Find the line with "Task: Open the Edit_Settings menu" in the entries below, then reproduce it and every line after it down to and including the line with "Click the megaphone", exactly.

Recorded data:
= = = = = = =

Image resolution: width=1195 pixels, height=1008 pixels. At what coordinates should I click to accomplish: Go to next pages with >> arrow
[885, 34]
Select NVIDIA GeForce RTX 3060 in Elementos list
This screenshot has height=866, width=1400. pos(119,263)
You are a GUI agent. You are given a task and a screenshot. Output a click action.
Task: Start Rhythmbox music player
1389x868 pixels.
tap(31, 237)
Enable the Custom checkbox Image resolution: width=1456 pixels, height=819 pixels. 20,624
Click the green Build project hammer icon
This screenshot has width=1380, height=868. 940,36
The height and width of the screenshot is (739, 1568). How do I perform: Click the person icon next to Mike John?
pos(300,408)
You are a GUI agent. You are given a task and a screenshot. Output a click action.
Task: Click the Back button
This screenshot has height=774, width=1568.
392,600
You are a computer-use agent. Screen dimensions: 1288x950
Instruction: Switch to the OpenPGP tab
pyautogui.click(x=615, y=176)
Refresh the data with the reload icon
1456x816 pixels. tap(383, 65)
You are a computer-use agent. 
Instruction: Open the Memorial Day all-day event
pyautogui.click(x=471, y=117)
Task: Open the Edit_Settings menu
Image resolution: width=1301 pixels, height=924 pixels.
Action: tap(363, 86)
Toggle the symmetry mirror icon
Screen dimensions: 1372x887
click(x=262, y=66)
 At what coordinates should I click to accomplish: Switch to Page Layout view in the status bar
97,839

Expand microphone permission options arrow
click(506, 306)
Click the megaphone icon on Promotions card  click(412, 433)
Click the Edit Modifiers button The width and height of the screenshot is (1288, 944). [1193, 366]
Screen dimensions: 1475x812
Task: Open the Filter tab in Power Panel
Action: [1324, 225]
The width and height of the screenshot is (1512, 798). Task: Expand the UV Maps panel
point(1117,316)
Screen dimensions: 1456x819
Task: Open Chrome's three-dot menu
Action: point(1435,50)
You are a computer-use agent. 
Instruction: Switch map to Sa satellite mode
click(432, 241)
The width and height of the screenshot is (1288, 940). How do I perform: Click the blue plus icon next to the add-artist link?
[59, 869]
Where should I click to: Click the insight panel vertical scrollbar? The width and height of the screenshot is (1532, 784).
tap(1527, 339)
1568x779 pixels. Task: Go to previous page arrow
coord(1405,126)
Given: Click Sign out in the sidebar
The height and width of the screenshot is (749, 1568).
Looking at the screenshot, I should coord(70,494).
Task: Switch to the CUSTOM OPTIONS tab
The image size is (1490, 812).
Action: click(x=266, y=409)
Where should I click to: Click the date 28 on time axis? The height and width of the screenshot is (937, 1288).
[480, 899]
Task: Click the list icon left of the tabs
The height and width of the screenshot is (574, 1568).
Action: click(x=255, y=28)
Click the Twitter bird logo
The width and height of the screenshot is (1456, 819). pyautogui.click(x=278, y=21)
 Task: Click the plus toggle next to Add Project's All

= = = = = = =

WRITTEN ANSWER:
Task: Open the Edit_Settings menu
Image resolution: width=1301 pixels, height=924 pixels.
Action: tap(363, 86)
Toggle the symmetry mirror icon
Screen dimensions: 1372x887
click(x=262, y=66)
 At what coordinates should I click to accomplish: Switch to Page Layout view in the status bar
97,839

Expand microphone permission options arrow
click(506, 306)
Click the megaphone icon on Promotions card  click(412, 433)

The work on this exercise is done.